SUPPLIED DATA:
● ● ● ●
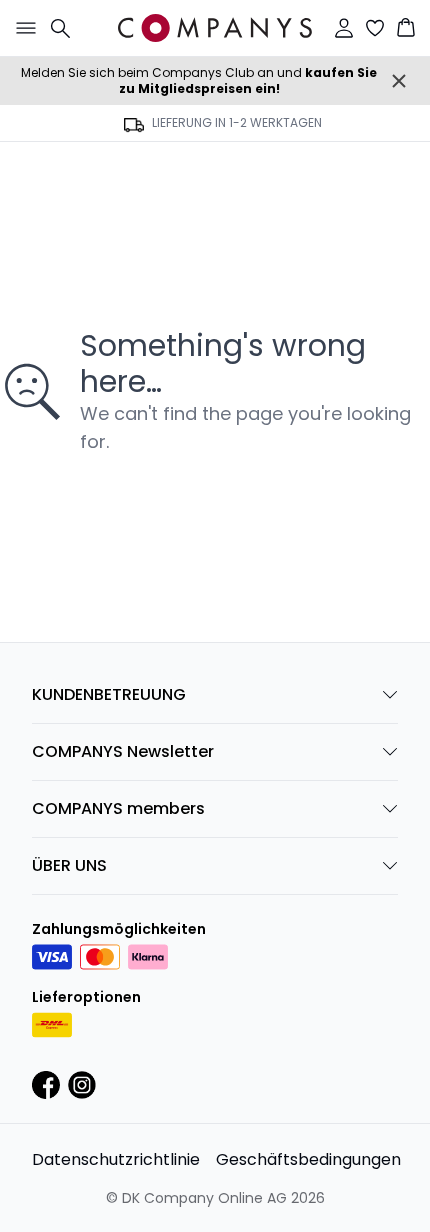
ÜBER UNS (69, 865)
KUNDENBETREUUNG (109, 694)
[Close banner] (399, 81)
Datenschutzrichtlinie (116, 1159)
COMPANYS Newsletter (123, 751)
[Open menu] (22, 28)
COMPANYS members (118, 808)
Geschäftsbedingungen (308, 1159)
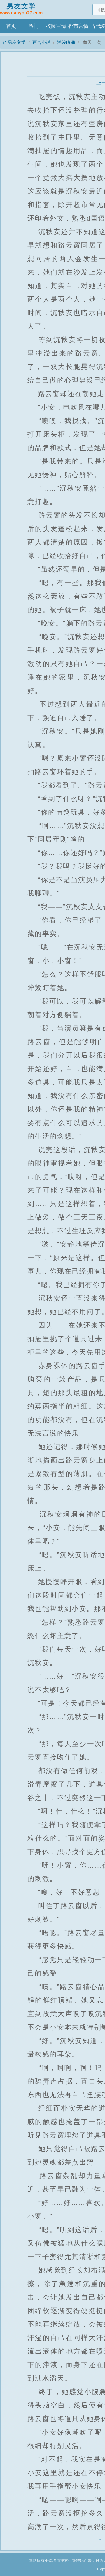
● ● ● ●
WHAT THE EXERCISE ASKS: What you write should match the entries exactly, except that the pictures are dropped.

EXERCISE RESULT:
ÜBER UNS (69, 865)
KUNDENBETREUUNG (109, 694)
[Close banner] (399, 81)
Datenschutzrichtlinie (116, 1159)
COMPANYS Newsletter (123, 751)
[Open menu] (22, 28)
COMPANYS members (118, 808)
Geschäftsbedingungen (308, 1159)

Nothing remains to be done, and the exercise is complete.